Fabian Frommelt (Vienna / AT; Zurich / CH), Andrea Fossati (Zurich / CH; San Francisco, CA / US), Federico Uliana (Zurich / CH; Mainz / DE), Fabian Wendt (Zurich / CH), Peng Xue (Zurich / CH; Guang Zhou / CN), Moritz Heusel (Zurich / CH), Bernd Wollscheid (Zurich / CH), Ruedi Aebersold (Zurich / CH), Rodolfo Ciuffa (Zurich / CH), Matthias Gstaiger (Zurich / CH)
Proteins organize into dynamic modules to carry out most cellular processes. Ever-advancing analytical capabilities to study modular proteome organization holds great promise to pinpoint molecular lesions driving disease phenotypes.

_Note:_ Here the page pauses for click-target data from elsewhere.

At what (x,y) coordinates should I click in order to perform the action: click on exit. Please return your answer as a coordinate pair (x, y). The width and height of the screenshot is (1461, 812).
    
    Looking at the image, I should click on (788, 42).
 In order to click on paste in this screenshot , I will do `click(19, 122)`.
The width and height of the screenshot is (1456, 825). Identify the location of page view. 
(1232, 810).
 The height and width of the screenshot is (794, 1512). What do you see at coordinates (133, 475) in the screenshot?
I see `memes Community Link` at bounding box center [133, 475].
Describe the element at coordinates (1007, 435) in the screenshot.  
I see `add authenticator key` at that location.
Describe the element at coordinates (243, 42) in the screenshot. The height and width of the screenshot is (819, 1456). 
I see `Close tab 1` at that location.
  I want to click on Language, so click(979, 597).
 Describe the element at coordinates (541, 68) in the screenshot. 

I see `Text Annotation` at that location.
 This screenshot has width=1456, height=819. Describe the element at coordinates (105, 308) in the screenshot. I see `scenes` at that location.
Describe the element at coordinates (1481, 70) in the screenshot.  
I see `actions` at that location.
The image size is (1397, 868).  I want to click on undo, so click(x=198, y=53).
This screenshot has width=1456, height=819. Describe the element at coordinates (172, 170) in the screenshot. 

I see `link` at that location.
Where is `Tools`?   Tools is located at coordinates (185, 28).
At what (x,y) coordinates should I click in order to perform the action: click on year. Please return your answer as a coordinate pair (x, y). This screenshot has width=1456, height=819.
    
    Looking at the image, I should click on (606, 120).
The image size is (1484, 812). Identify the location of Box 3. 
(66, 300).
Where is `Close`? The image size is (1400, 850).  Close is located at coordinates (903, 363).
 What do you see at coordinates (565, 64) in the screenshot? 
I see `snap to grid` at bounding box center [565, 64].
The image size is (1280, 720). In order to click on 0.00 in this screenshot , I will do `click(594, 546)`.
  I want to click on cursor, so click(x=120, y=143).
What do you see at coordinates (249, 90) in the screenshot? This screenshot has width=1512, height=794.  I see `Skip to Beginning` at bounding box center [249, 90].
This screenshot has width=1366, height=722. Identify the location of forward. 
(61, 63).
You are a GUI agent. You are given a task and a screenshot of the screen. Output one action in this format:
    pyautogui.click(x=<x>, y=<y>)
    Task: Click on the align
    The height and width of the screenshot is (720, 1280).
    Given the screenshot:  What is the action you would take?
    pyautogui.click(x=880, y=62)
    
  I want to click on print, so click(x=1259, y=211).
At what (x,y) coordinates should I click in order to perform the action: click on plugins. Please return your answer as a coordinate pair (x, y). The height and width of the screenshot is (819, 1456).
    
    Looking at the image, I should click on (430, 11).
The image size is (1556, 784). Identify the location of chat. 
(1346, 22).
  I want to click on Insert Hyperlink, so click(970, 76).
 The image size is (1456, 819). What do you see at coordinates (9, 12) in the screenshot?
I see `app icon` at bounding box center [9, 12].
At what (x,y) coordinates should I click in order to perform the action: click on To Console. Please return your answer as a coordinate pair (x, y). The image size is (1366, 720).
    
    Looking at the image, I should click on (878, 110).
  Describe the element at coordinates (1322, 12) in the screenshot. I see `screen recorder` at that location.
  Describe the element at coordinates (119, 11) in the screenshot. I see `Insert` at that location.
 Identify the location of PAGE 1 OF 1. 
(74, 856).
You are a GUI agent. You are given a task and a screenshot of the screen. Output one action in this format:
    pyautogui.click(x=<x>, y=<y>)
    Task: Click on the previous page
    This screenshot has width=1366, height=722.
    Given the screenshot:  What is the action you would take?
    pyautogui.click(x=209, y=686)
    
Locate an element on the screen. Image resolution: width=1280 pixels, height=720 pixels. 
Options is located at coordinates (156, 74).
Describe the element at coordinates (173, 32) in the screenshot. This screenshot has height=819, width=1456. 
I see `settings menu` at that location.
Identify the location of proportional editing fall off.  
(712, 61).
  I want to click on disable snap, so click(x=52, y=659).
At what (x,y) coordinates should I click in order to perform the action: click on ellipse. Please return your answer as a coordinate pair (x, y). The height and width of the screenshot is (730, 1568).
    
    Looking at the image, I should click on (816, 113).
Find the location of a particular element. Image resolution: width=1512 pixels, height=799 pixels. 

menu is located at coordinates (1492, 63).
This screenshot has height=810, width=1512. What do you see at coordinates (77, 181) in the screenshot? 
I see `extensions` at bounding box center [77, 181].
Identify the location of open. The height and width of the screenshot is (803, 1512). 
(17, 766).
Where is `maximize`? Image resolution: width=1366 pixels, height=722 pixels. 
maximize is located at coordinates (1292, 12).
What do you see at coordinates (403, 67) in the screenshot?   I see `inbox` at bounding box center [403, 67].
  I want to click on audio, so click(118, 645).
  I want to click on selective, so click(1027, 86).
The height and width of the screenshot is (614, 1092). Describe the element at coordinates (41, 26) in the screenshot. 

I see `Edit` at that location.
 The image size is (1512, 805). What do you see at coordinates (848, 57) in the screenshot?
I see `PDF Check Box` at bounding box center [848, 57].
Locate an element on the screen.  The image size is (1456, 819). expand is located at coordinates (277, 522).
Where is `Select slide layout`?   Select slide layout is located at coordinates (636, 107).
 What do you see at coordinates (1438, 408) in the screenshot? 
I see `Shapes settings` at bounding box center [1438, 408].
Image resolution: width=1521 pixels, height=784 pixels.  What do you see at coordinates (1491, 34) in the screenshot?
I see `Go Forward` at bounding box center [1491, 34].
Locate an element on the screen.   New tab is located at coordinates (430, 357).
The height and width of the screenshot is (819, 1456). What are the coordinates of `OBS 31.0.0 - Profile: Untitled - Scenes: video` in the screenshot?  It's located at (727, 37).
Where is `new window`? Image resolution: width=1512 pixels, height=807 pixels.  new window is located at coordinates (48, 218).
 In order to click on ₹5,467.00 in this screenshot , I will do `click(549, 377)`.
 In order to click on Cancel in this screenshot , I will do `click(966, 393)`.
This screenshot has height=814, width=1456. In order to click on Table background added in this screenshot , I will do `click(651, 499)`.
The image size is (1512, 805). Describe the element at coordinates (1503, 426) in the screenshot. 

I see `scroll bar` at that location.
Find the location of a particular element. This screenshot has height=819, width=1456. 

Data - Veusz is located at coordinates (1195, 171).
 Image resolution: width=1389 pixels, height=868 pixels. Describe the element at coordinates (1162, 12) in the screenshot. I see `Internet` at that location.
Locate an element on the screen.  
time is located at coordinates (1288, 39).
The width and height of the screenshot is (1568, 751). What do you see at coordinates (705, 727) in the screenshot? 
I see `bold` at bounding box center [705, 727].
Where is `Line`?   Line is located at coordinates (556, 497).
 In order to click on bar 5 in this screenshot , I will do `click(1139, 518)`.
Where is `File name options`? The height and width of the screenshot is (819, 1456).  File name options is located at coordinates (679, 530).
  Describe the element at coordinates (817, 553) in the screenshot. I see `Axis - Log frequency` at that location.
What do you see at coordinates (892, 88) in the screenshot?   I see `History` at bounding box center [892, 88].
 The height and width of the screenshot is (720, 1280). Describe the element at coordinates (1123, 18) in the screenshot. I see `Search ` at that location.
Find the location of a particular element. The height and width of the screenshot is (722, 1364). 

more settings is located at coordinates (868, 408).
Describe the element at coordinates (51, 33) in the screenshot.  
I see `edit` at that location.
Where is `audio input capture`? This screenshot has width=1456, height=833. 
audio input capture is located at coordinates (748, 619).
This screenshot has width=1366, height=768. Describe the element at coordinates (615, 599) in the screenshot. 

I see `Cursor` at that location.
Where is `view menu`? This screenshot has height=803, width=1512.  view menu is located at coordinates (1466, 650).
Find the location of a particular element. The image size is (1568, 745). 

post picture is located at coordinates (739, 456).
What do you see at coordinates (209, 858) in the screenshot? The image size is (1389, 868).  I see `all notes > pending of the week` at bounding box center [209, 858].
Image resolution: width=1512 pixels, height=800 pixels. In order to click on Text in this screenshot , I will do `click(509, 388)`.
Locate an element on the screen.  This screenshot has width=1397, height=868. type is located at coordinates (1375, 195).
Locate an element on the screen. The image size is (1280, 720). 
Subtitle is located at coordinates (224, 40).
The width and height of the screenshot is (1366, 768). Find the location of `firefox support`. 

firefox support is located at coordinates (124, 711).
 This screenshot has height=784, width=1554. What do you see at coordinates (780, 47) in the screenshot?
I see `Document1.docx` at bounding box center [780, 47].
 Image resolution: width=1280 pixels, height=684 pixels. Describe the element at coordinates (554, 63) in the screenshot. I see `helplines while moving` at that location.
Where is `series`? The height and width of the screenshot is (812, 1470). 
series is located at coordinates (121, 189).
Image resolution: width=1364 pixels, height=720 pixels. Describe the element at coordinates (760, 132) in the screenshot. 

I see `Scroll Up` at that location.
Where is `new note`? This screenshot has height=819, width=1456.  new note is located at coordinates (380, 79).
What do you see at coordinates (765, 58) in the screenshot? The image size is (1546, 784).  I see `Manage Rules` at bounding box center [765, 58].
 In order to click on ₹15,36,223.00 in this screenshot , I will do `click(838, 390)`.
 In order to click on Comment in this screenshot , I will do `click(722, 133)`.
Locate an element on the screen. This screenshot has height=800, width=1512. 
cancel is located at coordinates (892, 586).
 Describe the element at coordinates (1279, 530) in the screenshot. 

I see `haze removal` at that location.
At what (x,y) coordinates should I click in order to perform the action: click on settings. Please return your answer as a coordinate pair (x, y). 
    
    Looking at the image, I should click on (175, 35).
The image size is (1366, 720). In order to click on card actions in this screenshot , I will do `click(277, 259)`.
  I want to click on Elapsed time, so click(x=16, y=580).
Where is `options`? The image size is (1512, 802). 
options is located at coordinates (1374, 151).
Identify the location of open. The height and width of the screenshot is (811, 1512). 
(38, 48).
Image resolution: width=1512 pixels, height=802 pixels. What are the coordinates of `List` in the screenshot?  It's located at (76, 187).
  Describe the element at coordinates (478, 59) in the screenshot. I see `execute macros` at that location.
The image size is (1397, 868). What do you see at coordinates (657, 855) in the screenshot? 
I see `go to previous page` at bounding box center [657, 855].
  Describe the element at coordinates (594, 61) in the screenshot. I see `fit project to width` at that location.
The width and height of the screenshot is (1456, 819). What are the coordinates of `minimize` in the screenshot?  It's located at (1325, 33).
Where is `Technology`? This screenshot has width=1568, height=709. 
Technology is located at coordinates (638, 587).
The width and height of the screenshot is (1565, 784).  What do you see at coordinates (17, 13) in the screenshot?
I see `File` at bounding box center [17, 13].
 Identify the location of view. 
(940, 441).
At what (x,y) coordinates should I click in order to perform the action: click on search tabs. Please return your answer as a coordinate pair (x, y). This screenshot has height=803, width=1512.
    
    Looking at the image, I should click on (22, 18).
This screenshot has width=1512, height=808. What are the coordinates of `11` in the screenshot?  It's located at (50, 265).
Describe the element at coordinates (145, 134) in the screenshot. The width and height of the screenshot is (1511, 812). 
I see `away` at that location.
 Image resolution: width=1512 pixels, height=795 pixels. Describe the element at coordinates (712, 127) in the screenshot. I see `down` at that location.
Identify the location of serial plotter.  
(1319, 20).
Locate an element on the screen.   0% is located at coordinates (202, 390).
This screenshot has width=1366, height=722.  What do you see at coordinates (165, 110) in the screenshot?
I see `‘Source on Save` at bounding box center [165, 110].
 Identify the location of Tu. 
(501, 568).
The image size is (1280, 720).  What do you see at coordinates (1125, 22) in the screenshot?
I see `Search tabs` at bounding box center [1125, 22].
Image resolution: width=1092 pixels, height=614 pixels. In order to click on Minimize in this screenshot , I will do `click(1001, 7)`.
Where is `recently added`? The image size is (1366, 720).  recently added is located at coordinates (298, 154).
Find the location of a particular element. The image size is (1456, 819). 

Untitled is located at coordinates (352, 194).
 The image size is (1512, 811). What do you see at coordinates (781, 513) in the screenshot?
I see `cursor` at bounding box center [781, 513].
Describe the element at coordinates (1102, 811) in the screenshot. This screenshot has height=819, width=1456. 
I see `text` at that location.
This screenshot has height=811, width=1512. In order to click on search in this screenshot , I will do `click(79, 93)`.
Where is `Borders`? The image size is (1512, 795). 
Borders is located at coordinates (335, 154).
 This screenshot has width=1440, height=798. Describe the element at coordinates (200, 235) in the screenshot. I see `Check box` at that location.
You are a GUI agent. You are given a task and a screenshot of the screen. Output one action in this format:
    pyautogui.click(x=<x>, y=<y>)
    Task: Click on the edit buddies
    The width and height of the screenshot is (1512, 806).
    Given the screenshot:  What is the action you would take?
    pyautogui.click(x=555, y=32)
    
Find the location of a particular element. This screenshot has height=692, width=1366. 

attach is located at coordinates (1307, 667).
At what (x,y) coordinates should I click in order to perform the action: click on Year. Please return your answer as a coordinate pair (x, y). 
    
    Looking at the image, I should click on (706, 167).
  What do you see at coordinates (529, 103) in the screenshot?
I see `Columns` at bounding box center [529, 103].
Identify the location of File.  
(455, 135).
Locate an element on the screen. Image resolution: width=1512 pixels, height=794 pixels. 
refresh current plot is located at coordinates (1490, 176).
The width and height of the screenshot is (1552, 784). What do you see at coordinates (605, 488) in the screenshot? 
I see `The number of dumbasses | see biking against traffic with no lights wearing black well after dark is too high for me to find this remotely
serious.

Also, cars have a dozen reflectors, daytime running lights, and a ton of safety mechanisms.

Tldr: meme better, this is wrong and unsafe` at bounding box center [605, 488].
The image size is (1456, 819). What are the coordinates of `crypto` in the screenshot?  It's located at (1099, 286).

Affinity purification combined with LC-MS/MS is a powerful method to identify a protein"s set of direct and indirect interaction partners with high sensitivity, but cannot resolve the sum of purified proteins into instances of specific protein complexes within a single AP-MS experiment. We devised an integrated computational/wet lab method Deep Interactome Profiling by Mass Spectrometry (DIP-MS) which identifies distinct protein complexes from an AP sample at high sensitivity, This is accomplished by the integration of targeted affinity enrichment with blue native-PAGE separation, quantitative high-throughput DIA-MS and deep-learning-based signal processing.
96-well based MS-sample processing combined with high-throughput DIA-MS allows protein profiling from up to 70 BN-PAGE fractions within one day. In addition, we introduced PPIprophet for efficient data driven neural network based complex deconvolution from the acquired data.
We applied DIP-MS to probe the modular structure of the human prefoldin (PFD) family of complexes, resolving distinct PFD holo- and sub-complex variants, complex-complex interactions and complex isoforms with new subunits that were experimentally validated.
When benchmarked against AP-MS and SEC-MS, we could demonstrate the superior resolution and coverage of our approach. DIP-MS identified a novel low abundant PDRG1 based complex isoform of canonical PFD, which we validated by in-silico structural modelling and reciprocal AP-MS. Finally, we found that DIP-MS was sensitive enough to identify folding substrate for the complex-complex interactions of CCT/TRiC-PFD and the PAQosome complex, a super complex involved in the assembly of protein complexes. The results were validated by orthogonal DIP-MS experiments, literature derived and experimental AP-MS data. The exceptional sensitivity, resolution, and speed of DIP-MS promise to significantly advance our ability to link specific proteome organizational states to phenotypic outcomes in healthy and diseased conditions.
Frommelt F, Fossati A, Uliana F, Wendt F, Xue P, Heusel M, Wollscheid B, Aebersold R, Ciuffa R, Gstaiger M. DIP-MS: ultra-deep interaction proteomics for the deconvolution of protein complexes. Nat Methods. 2024 Apr;21(4):635-647. doi: 10.1038/s41592-024-02211-y. Epub 2024 Mar 26. PMID: 38532014; PMCID: PMC11009110.